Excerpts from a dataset
>>>>
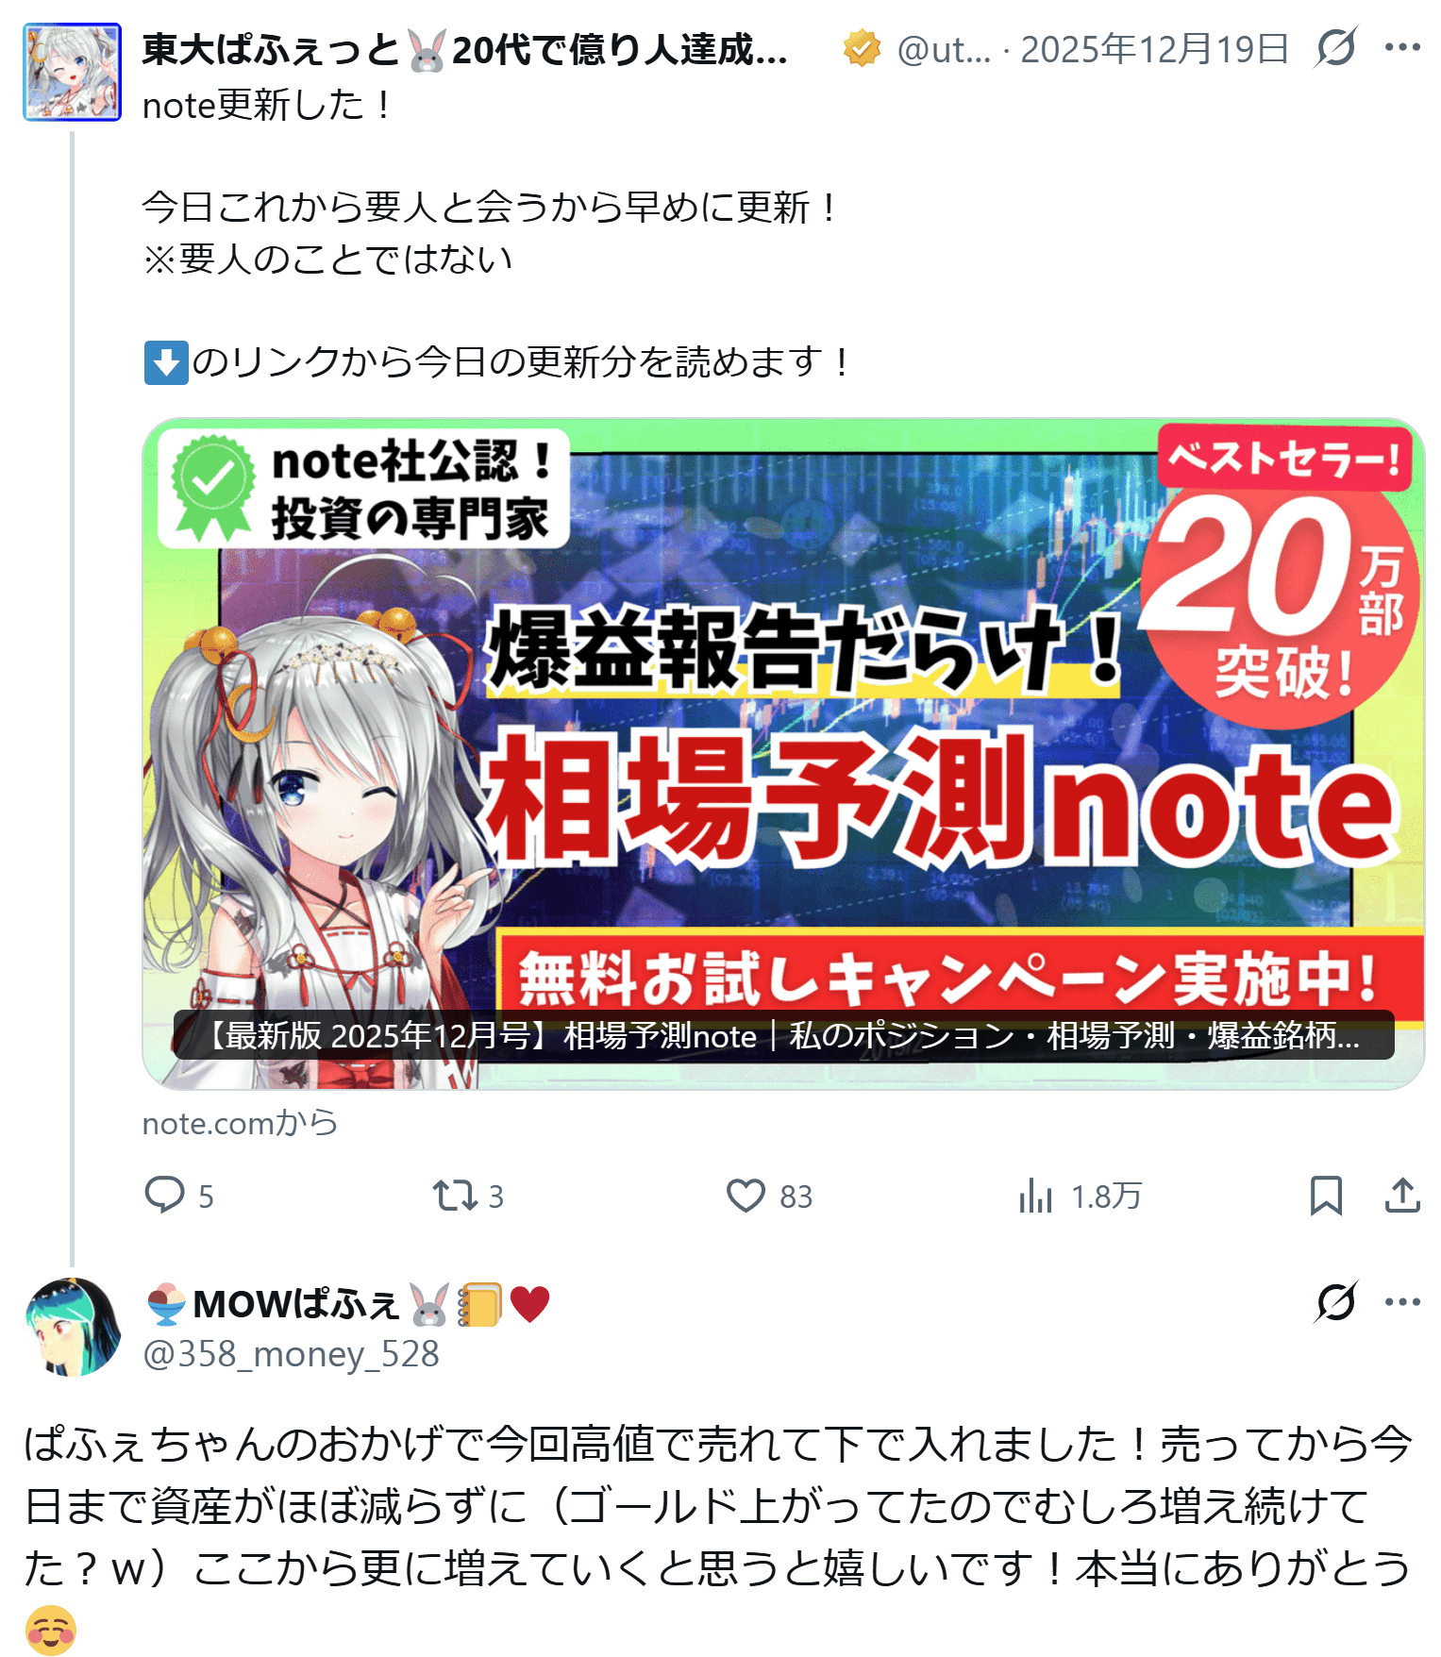The width and height of the screenshot is (1441, 1657).
Task: Click Grok icon on MOWぱふぇ reply
Action: pos(1335,1302)
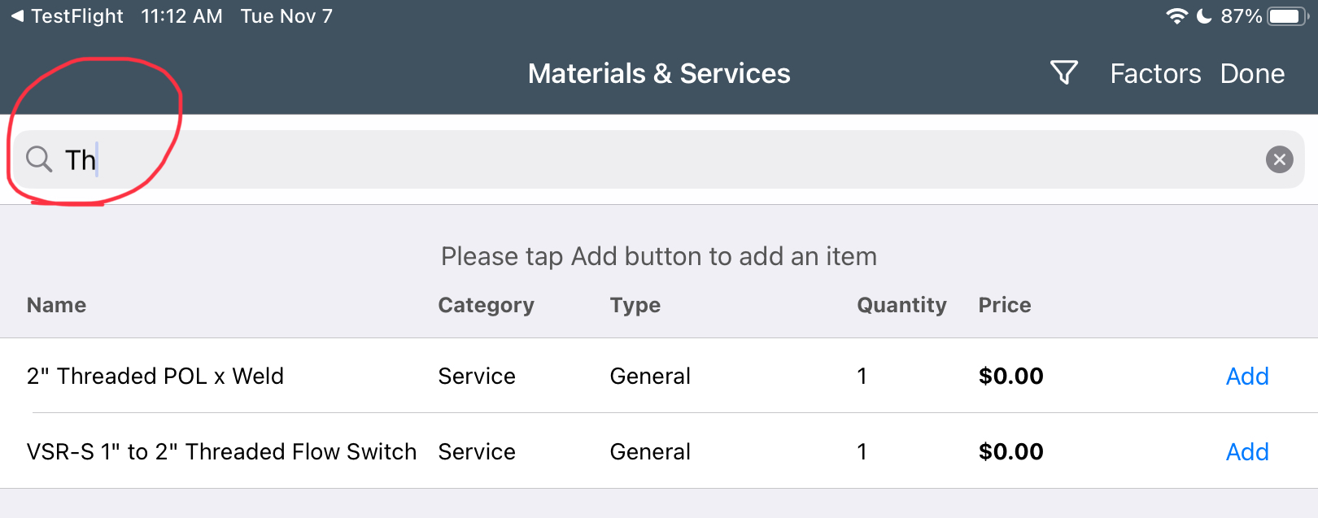Clear the search field with X icon
Screen dimensions: 1318x518
pos(1279,159)
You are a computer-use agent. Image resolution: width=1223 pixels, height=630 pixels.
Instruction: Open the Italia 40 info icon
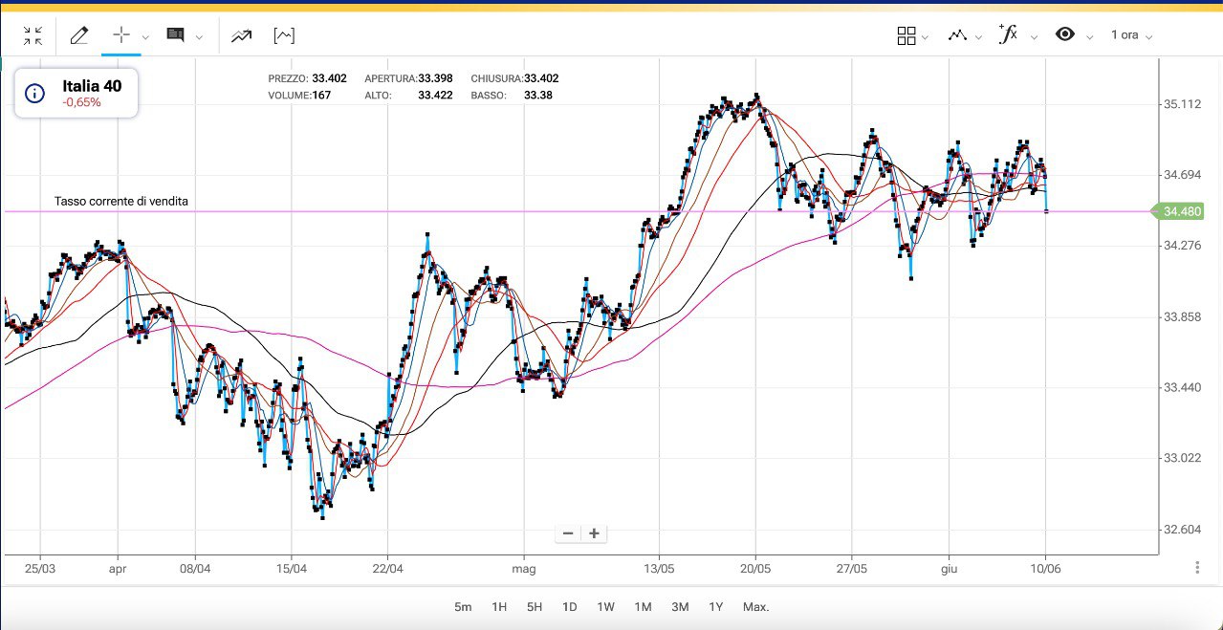coord(34,94)
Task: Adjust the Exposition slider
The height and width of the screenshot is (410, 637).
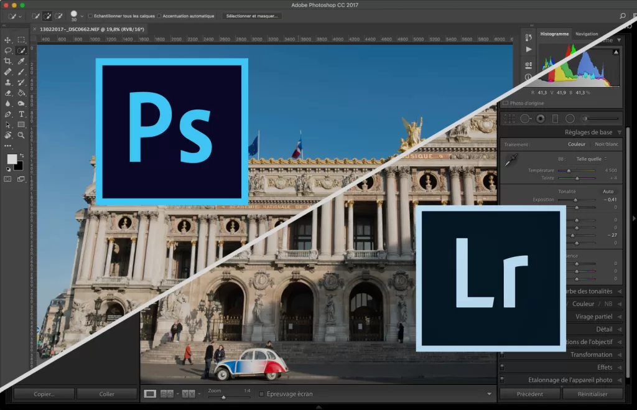Action: 576,200
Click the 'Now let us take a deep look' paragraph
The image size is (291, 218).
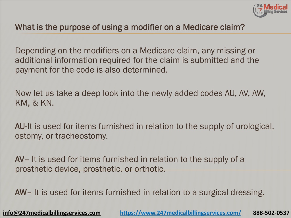[140, 98]
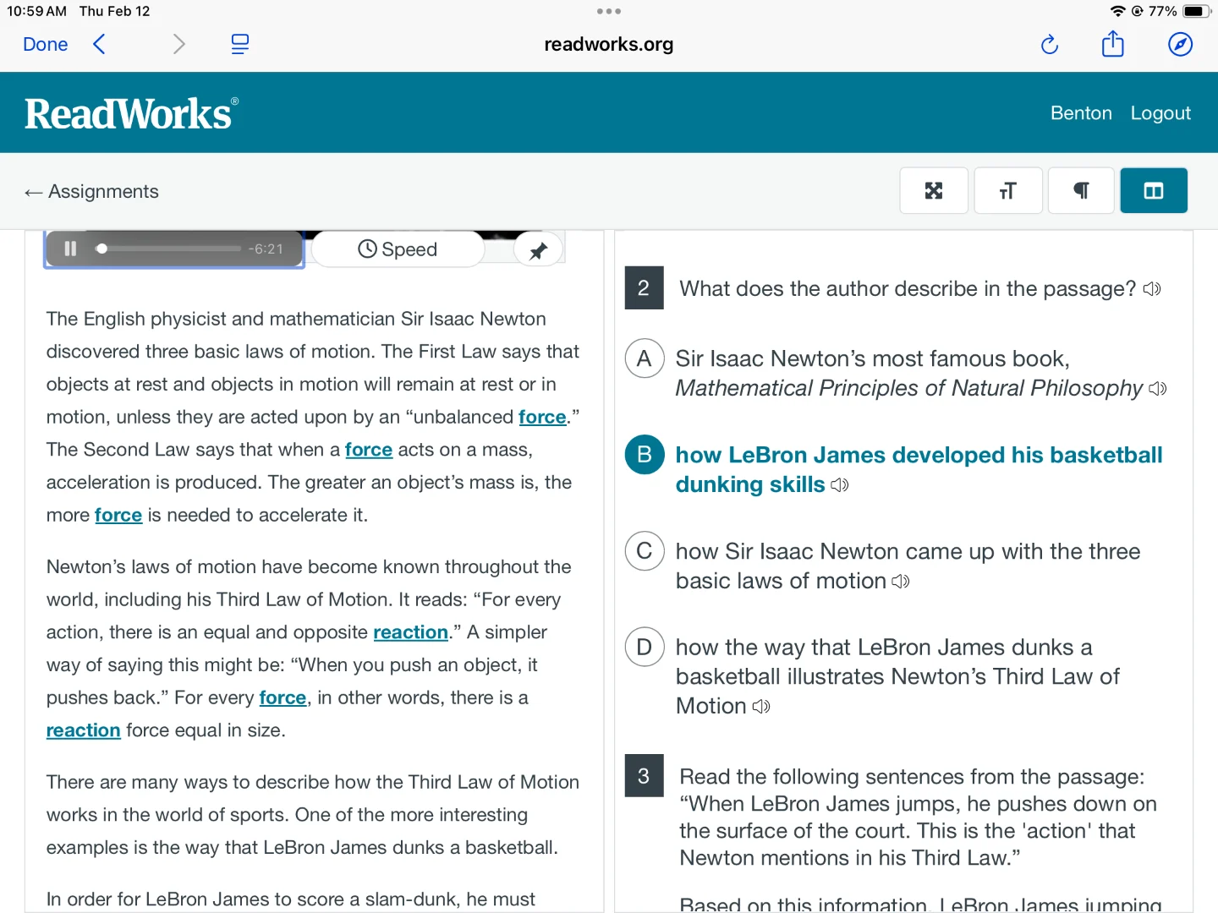Play audio for question 2 text
This screenshot has width=1218, height=913.
click(x=1152, y=289)
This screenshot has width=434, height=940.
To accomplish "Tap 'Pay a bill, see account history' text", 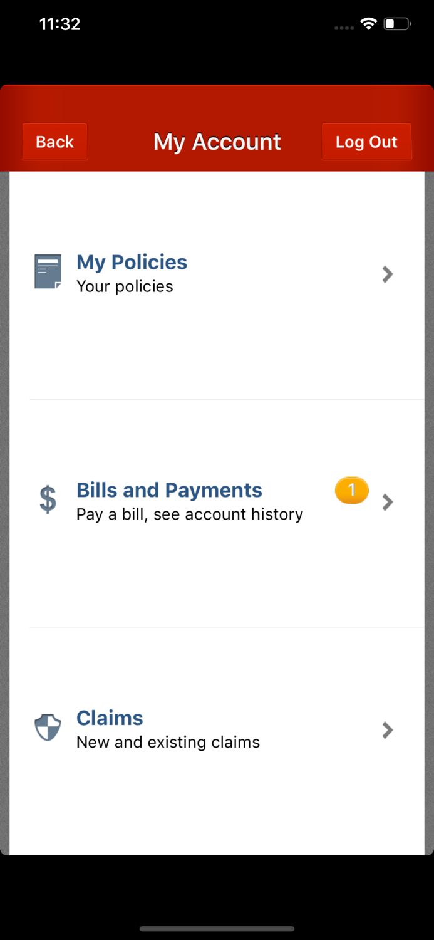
<<<<
_Work item_
What you return must match, line for line, the records from the line containing "Click the 'Now" through their end, with both ends included and no pictures.

_Result below_
Click the 'Now let us take a deep look' paragraph
The image size is (291, 218).
[140, 98]
Play audio for question 2 text
This screenshot has width=1218, height=913.
click(x=1152, y=289)
This screenshot has width=434, height=940.
To accomplish "Tap 'Pay a bill, see account history' text", 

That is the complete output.